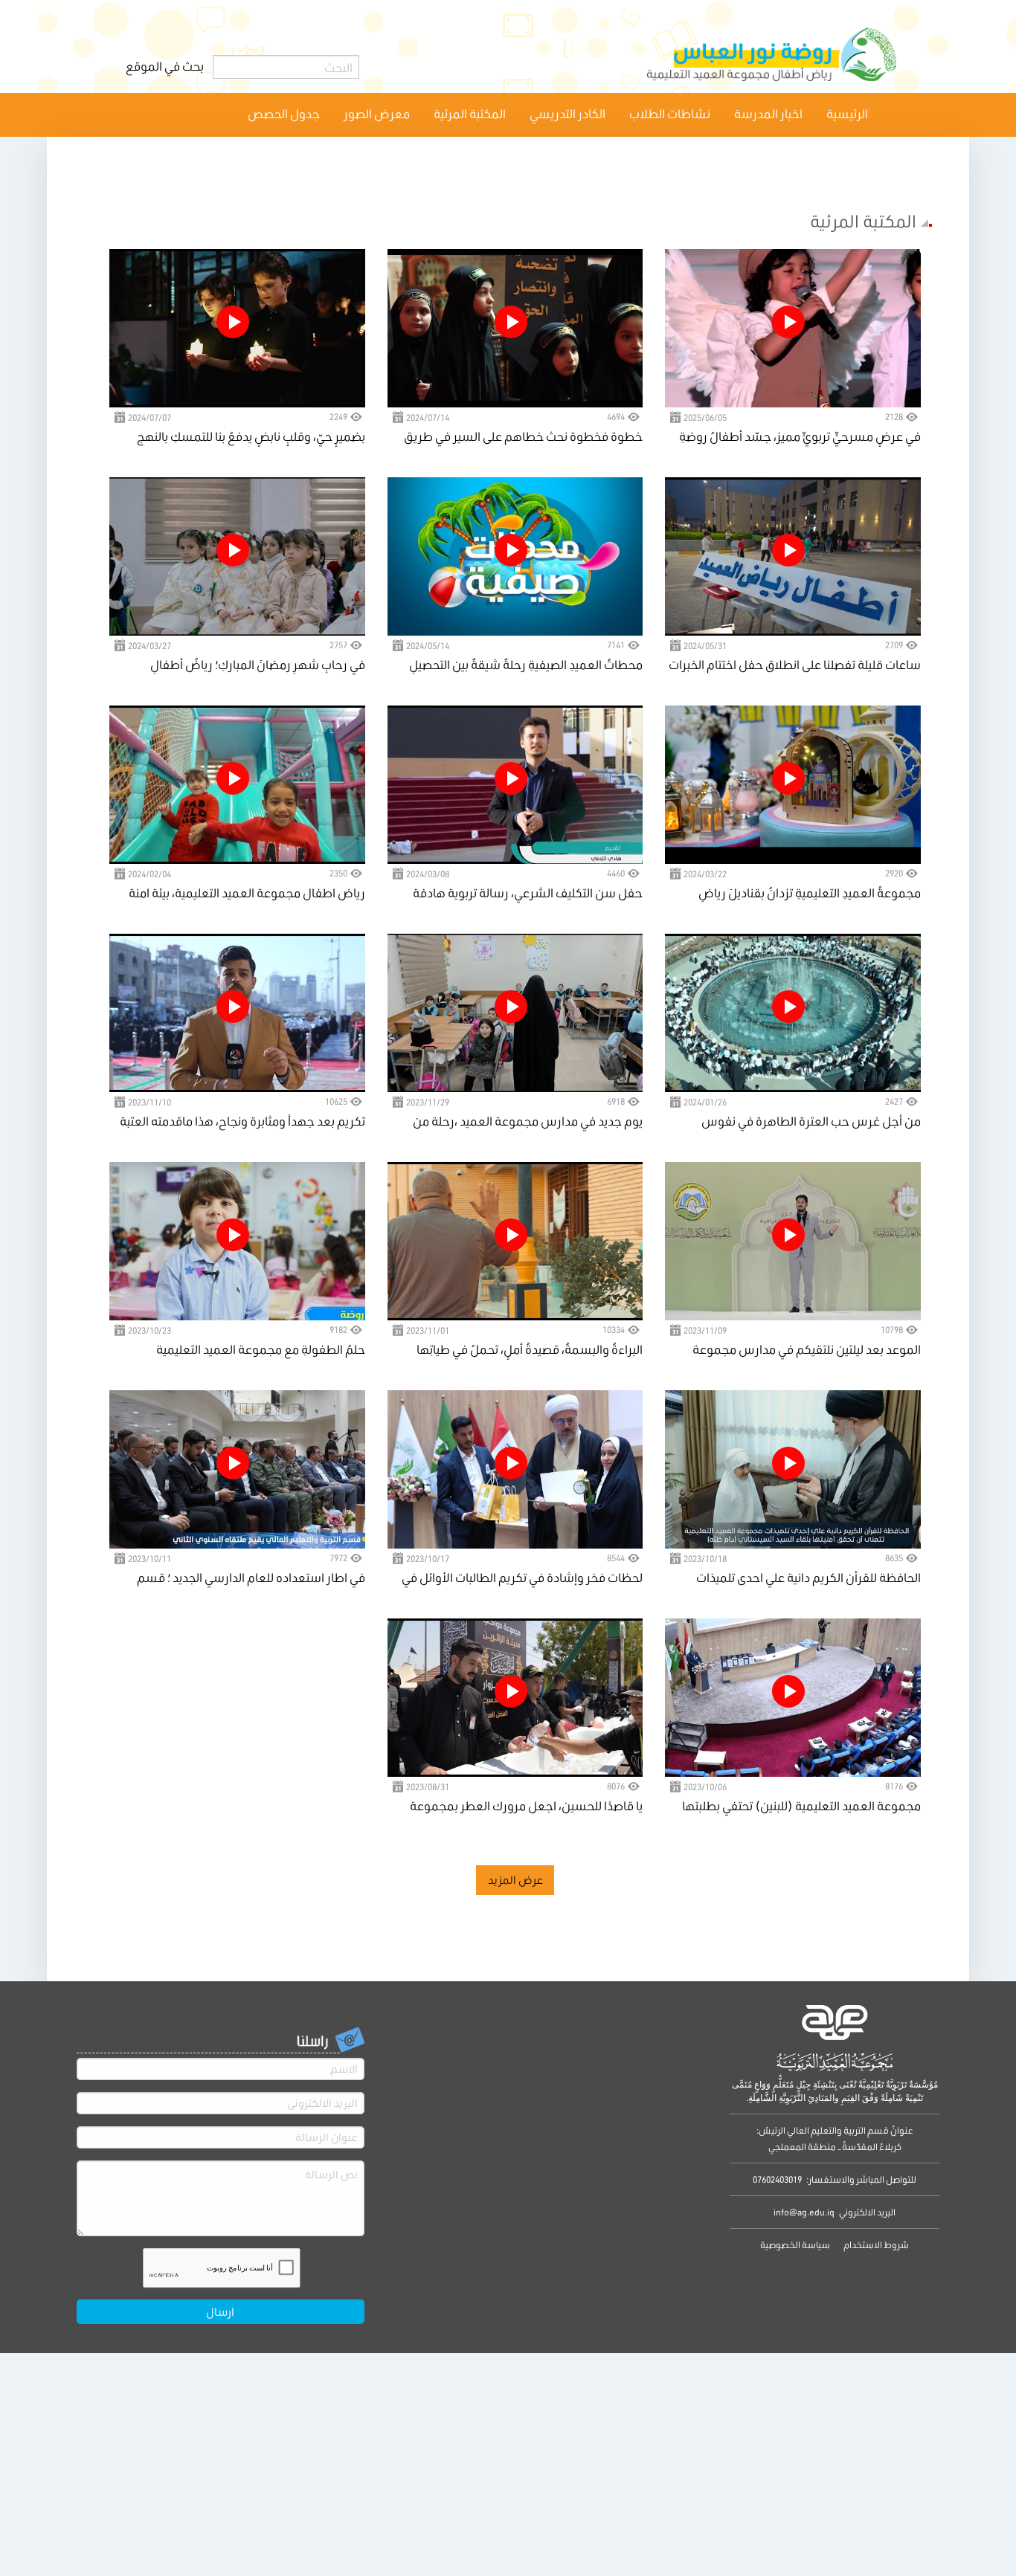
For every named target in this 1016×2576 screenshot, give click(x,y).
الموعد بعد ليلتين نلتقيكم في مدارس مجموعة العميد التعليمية (806, 1350)
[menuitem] (847, 114)
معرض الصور (377, 113)
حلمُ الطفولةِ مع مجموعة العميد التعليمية (260, 1349)
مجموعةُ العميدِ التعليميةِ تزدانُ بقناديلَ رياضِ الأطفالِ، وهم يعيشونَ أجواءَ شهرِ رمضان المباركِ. (794, 894)
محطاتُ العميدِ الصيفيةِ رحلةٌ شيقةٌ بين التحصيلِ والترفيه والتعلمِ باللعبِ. (526, 665)
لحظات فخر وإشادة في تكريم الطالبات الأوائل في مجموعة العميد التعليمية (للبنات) (522, 1578)
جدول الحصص (284, 113)
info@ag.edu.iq (804, 2212)
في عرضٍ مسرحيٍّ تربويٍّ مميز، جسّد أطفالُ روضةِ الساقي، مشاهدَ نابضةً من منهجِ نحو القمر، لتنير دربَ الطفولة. (800, 437)
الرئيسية (847, 113)
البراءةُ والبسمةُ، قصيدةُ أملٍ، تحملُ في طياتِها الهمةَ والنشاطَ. (530, 1350)
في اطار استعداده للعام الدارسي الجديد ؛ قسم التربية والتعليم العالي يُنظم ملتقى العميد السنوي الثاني (244, 1578)
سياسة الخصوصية (795, 2244)
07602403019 (777, 2179)
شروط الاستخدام (875, 2244)
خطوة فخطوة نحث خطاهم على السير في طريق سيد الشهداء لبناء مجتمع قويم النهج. (523, 437)
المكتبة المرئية (470, 113)
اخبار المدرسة (768, 113)
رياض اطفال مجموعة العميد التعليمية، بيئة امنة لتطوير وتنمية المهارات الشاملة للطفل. (247, 894)
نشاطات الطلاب (669, 113)
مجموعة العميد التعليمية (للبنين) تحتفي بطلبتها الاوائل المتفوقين (801, 1807)
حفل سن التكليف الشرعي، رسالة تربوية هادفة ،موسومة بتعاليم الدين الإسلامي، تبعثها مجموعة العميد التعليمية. (519, 894)
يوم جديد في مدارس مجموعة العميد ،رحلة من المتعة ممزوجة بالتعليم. (528, 1122)
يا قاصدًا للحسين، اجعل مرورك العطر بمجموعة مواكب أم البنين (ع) (526, 1807)
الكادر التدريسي (567, 113)
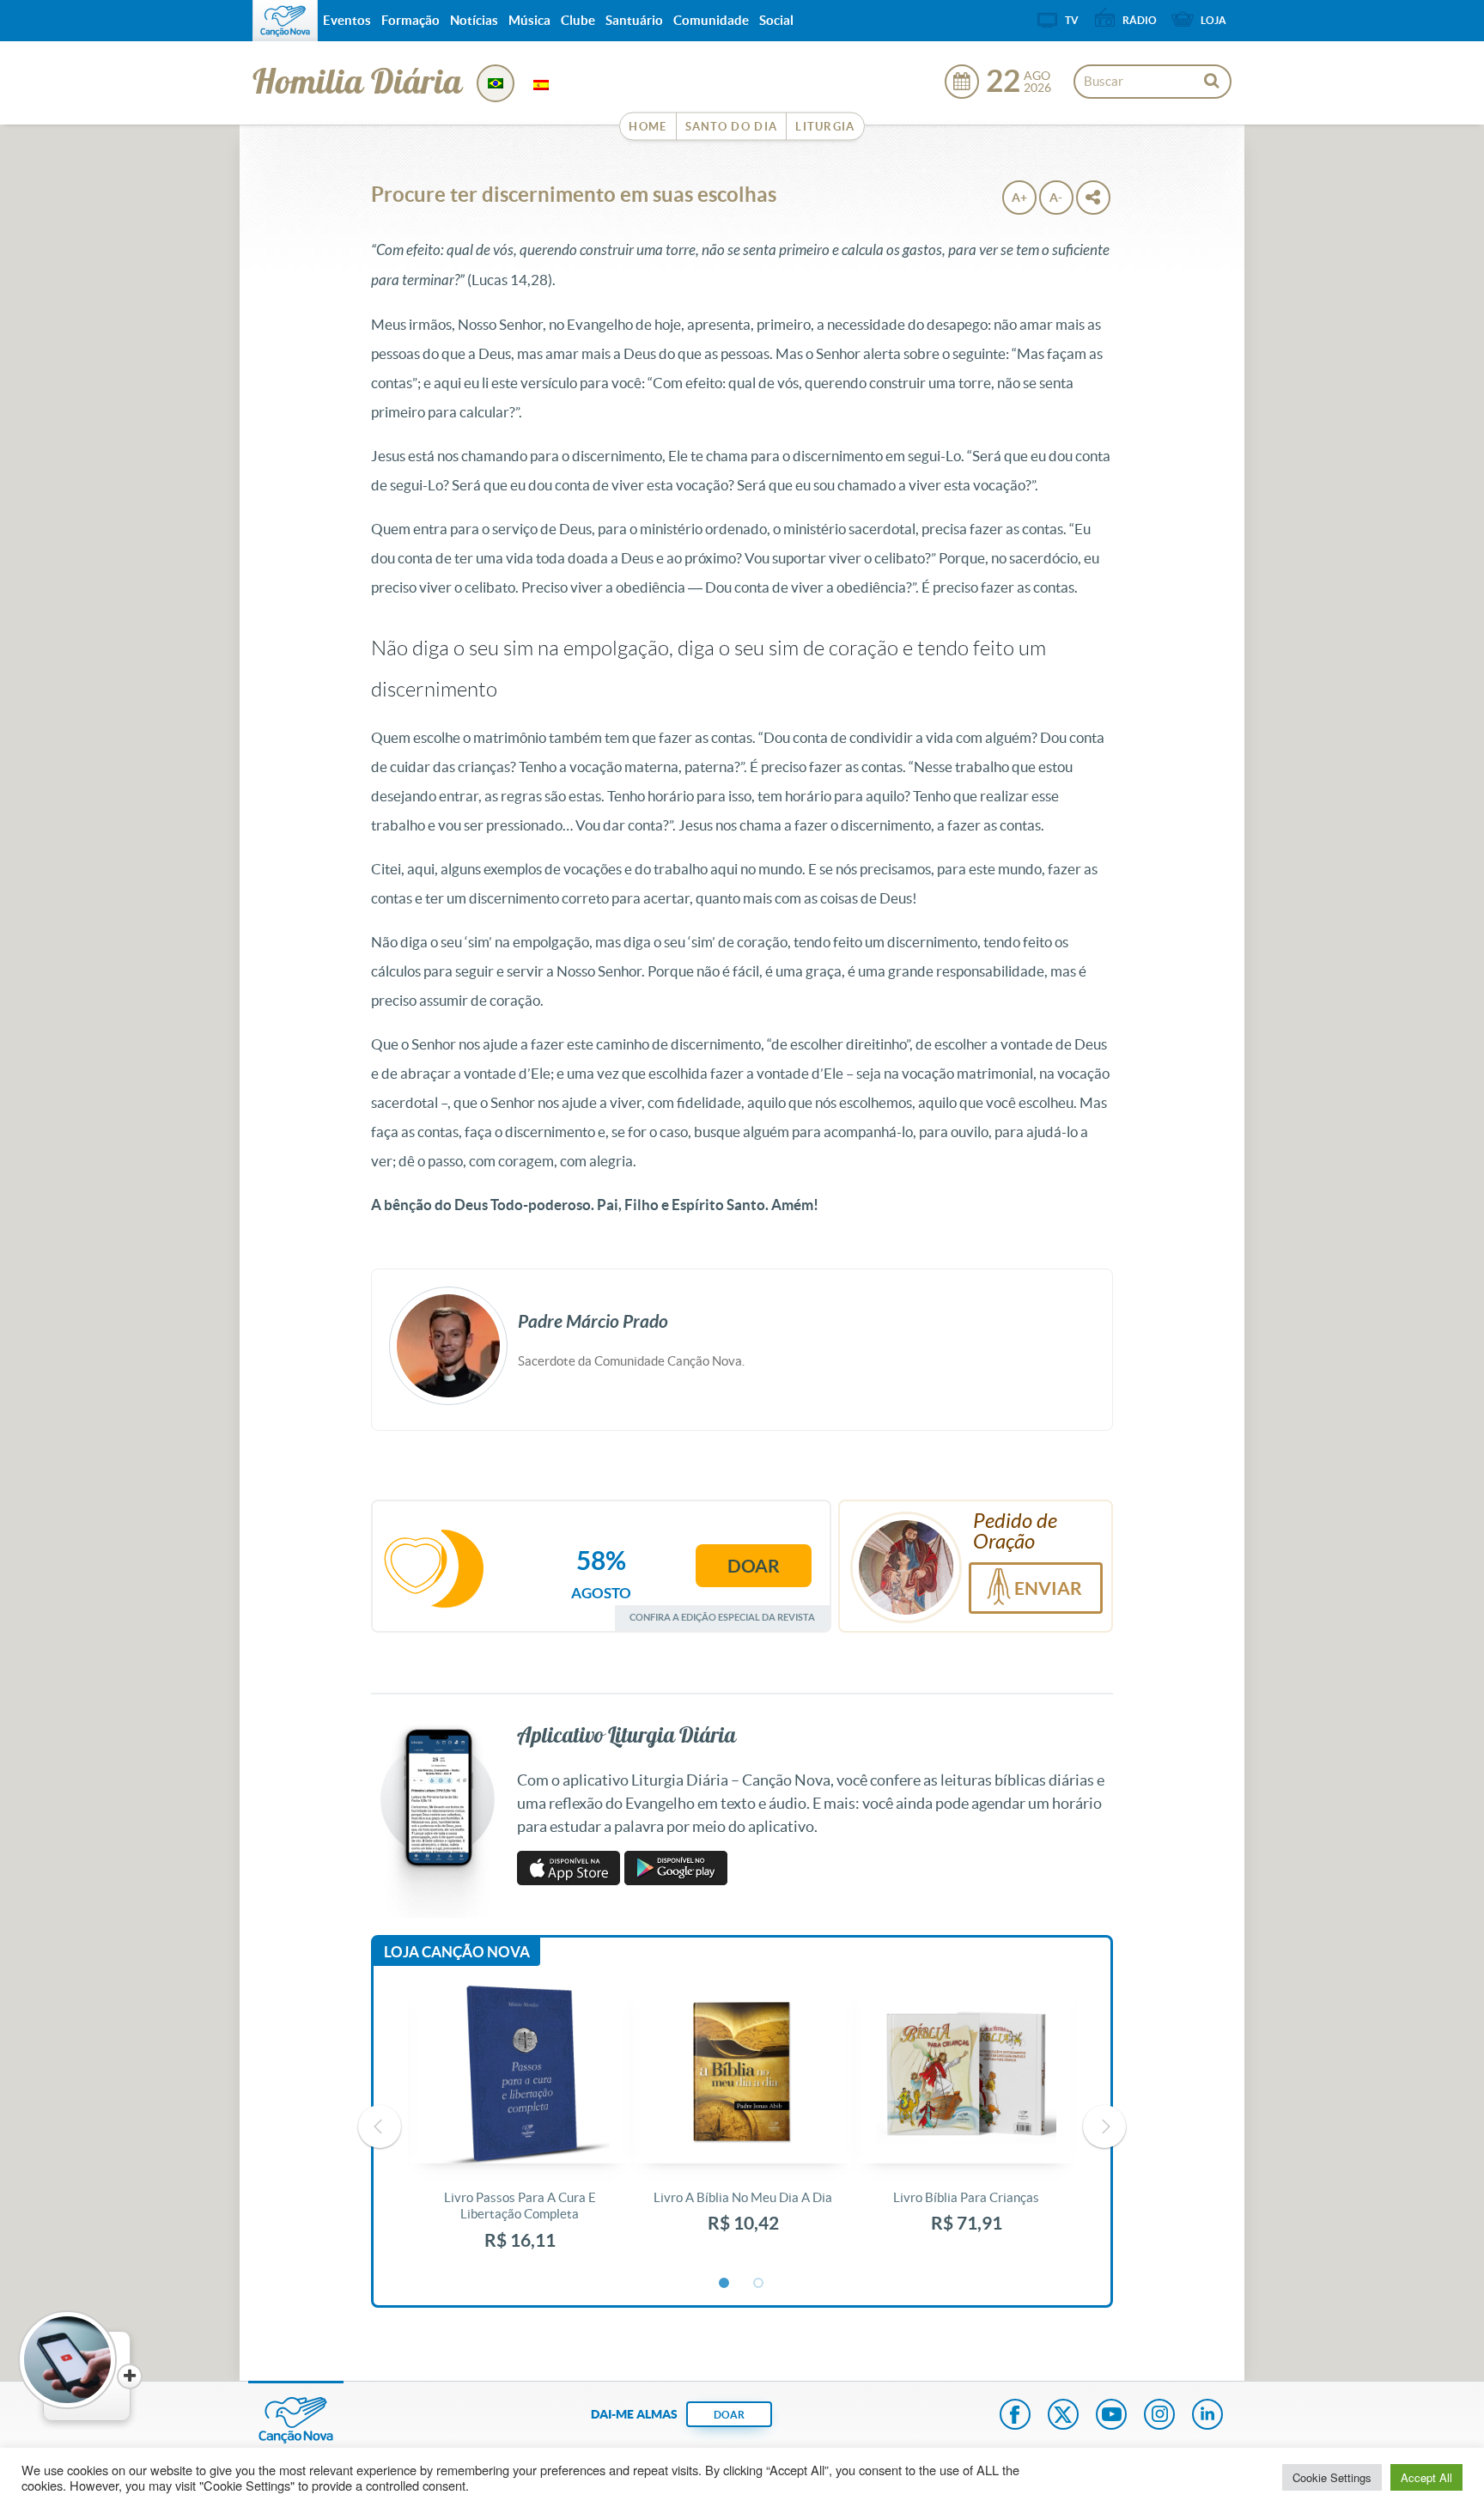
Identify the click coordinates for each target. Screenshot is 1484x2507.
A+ (1019, 197)
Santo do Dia (731, 126)
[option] (519, 2127)
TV (1072, 20)
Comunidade (711, 20)
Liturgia (825, 126)
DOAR (729, 2414)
+++
* Aim of the task:
Repeat the lines above, starting at the first and stopping after the line that holds "محطاتُ العميدِ الصيفيةِ", with the pictures left out.

* Response:
For every named target in this 1016×2576 screenshot, give click(x,y).
الموعد بعد ليلتين نلتقيكم في مدارس مجموعة العميد التعليمية (806, 1350)
[menuitem] (847, 114)
معرض الصور (377, 113)
حلمُ الطفولةِ مع مجموعة العميد التعليمية (260, 1349)
مجموعةُ العميدِ التعليميةِ تزدانُ بقناديلَ رياضِ الأطفالِ، وهم يعيشونَ أجواءَ شهرِ رمضان المباركِ. (794, 894)
محطاتُ العميدِ الصيفيةِ رحلةٌ شيقةٌ بين التحصيلِ والترفيه والتعلمِ باللعبِ. (526, 665)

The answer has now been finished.